**Target pointing records**

-- -- --

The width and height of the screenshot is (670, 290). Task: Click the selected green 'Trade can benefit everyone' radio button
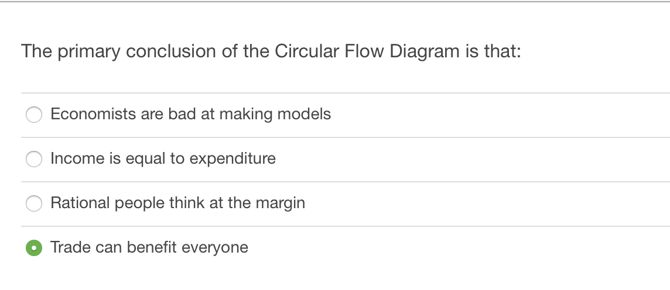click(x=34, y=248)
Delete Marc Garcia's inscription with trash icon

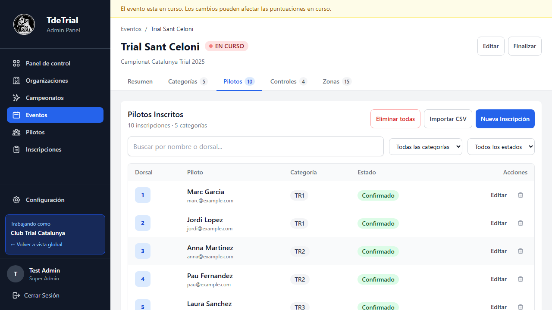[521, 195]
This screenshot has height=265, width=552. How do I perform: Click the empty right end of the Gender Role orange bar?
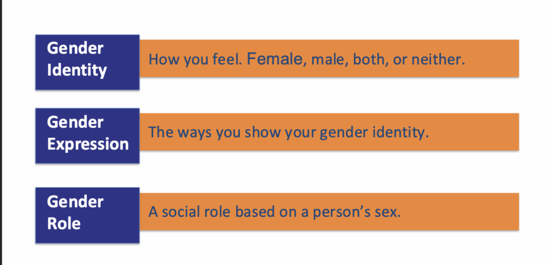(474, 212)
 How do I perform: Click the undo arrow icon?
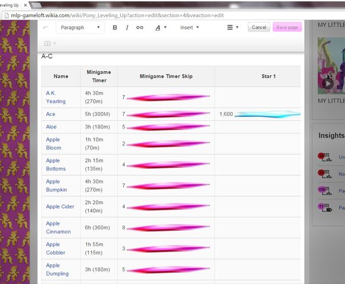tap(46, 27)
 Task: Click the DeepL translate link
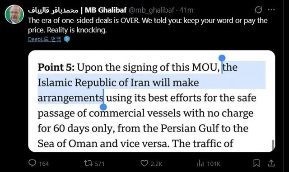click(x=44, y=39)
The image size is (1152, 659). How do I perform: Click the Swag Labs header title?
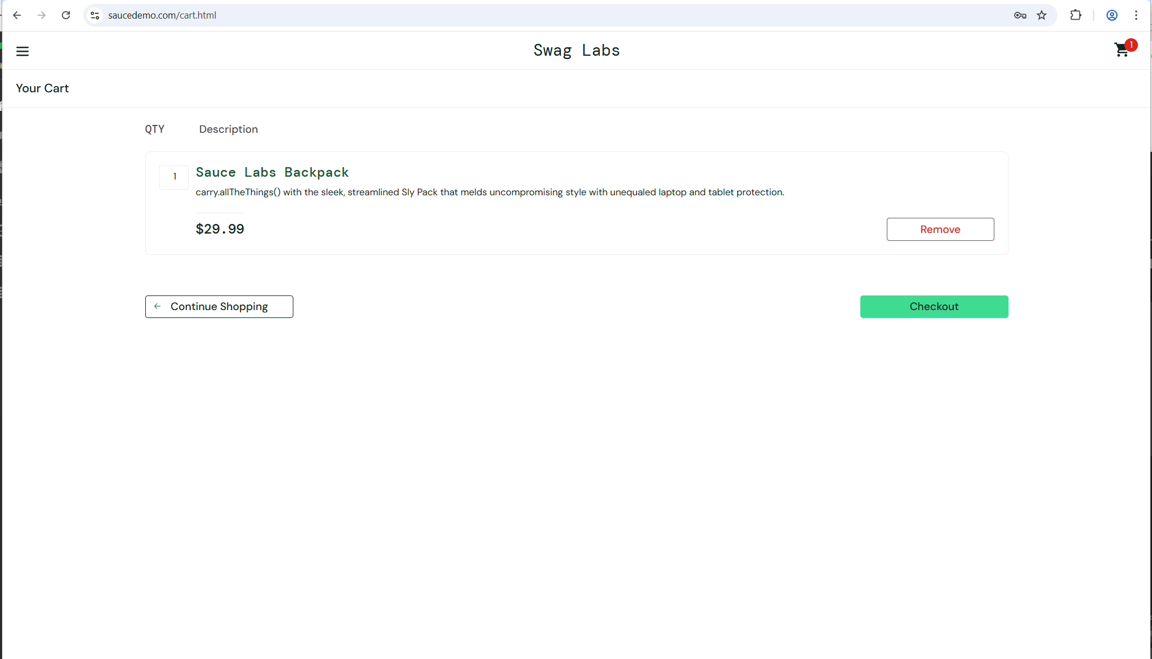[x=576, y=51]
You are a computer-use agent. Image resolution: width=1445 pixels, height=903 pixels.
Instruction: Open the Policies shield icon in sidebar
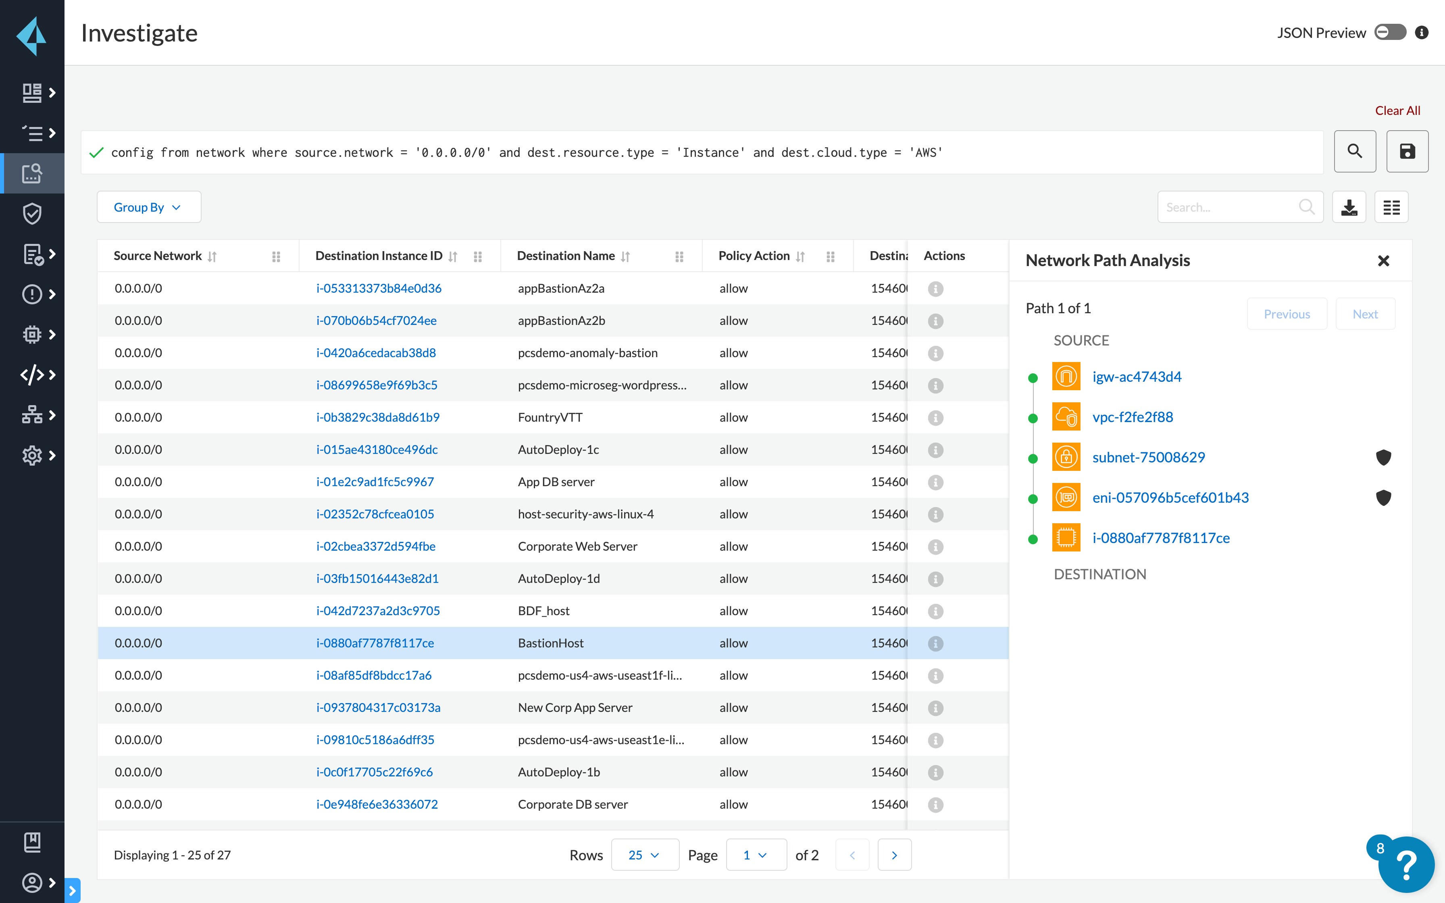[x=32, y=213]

-- -- --

Put every line of the records above into a JSON list of strings, with one string per line and blank lines left out. Omit the pictures.

**RESULT FOR THIS EXERCISE**
[
  "The width and height of the screenshot is (670, 290). Task: Click the selected green 'Trade can benefit everyone' radio button",
  "click(x=34, y=248)",
  "Delete Marc Garcia's inscription with trash icon",
  "[521, 195]",
  "This screenshot has height=265, width=552. How do I perform: Click the empty right end of the Gender Role orange bar?",
  "(474, 212)",
  " How do I perform: Click the undo arrow icon?",
  "tap(46, 27)",
  " Task: Click the DeepL translate link",
  "click(x=44, y=39)",
  "The image size is (1152, 659). How do I perform: Click the Swag Labs header title?",
  "[x=576, y=51]",
  "You are a computer-use agent. Image resolution: width=1445 pixels, height=903 pixels.",
  "Instruction: Open the Policies shield icon in sidebar",
  "[x=32, y=213]"
]